What is the proper life-cycle of a WCF service client proxy in Silverlight 3?

I'm finding mixed answers to my question out in the web. To elaborate on the question:
Should I instantiate a service client proxy once per asynchronous invocation, or once per Silverlight app?
Should I close the service client proxy explicitly (as I do in my ASP.NET MVC application calling WCF services synchronously)?
I've found plenty of bloggers and forum posters out contradicting each other. Can anyone point to any definitive sources or evidence to answer this once and for all?

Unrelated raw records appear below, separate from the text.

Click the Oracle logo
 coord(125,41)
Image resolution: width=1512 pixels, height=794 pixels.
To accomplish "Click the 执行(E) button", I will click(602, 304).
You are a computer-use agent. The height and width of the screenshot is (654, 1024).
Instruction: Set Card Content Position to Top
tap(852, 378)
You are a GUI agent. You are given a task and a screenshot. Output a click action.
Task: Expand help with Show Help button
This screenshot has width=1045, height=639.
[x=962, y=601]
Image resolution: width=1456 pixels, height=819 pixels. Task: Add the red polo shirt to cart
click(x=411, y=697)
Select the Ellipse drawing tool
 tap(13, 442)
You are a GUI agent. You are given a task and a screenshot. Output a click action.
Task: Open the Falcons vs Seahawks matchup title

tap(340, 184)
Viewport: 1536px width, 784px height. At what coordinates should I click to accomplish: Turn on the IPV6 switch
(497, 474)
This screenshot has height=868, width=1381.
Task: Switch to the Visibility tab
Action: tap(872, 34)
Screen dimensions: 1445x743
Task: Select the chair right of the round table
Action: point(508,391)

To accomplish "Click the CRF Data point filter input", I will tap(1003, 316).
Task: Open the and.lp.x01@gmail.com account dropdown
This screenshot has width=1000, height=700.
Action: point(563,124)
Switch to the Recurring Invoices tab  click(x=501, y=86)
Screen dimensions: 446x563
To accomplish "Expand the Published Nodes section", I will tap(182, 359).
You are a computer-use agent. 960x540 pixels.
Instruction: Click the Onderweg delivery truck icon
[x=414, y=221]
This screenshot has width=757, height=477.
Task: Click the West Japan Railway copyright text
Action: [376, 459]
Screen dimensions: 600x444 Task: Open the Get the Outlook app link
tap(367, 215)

I've been using Silverlight with WCF since V2 (working with V4 now), and here's what I've found. In general, it works very well to open one client and just use that one client for all communications. And if you're not using the DuplexHttBinding, it also works fine to do just the opposite, to open a new connection each time and then close it when you're done. And because of how Microsoft has architected the WCF client in Silverlight, you're not going to see much performance difference between keeping one client open all the time vs. creating a new client with each request. (But if you're creating a new client with each request, make darned sure you're closing it as well.)
Now, if you're using the DuplexHttBinding, i.e., if you want to call methods on the client from the server, it's of course important that you don't close the client with each request. That's just common sense. However, what none of the documentation tells you, but which I've found to be absolutely critical, is that if you're using the DuplexHttBinding, you should only ever have one instance of the client open at once. Otherwise, you're going to run into all sorts of nasty timeout problems that are going to be really, really hard to troubleshoot. Your life will be dramatically easier if you just have one connection.
The way that I've enforced this in my own code is to run all my connections through a single static DataConnectionManager class that throws an Assert if I try to open a second connection before closing the first. A few snippets from that class:
private static int clientsOpen;
public static int ClientsOpen
{
get
{
return clientsOpen;
}
set
{
clientsOpen = value;
Debug.Assert(clientsOpen <= 1, "Bad things seem to happen when there's more than one open client.");
}
}
public static RoomServiceClient GetRoomServiceClient()
{
ClientsCreated++;
ClientsOpen++;
Logger.LogDebugMessage("Clients created: {0}; Clients open: {1}", ClientsCreated, ClientsOpen);
return new RoomServiceClient(GetDuplexHttpBinding(), GetDuplexHttpEndpoint());
}
public static void TryClientClose(RoomServiceClient client, bool waitForPendingCalls, Action<Exception> callback)
{
if (client != null && client.State != CommunicationState.Closed)
{
client.CloseCompleted += (sender, e) =>
{
ClientsClosed++;
ClientsOpen--;
Logger.LogDebugMessage("Clients closed: {0}; Clients open: {1}", ClientsClosed, ClientsOpen);
if (e.Error != null)
{
Logger.LogDebugMessage(e.Error.Message);
client.Abort();
}
closingIntentionally = false;
if (callback != null)
{
callback(e.Error);
}
};
closingIntentionally = true;
if (waitForPendingCalls)
{
WaitForPendingCalls(() => client.CloseAsync());
}
else
{
client.CloseAsync();
}
}
else
{
if (callback != null)
{
callback(null);
}
}
}
The annoying part, of course, is if you only have one connection, you need to trap for when that connection closes unintentionally and try to reopen it. And then you need to reinitialize all the callbacks that your different classes were registered to handle. It's not really all that difficult, but it's annoying to make sure it's done right. And of course, automated testing of that part is difficult if not impossible . . .
You should open your client per call and close it immediately after. If you in doubt browse using IE to a SVC file and look at the example they have there.
WCF have configuration settings that tells it how long it should wait for a call to return, my thinking is that when it does not complete in the allowed time the AsyncClose will close it. Therefore call client.AsyncClose().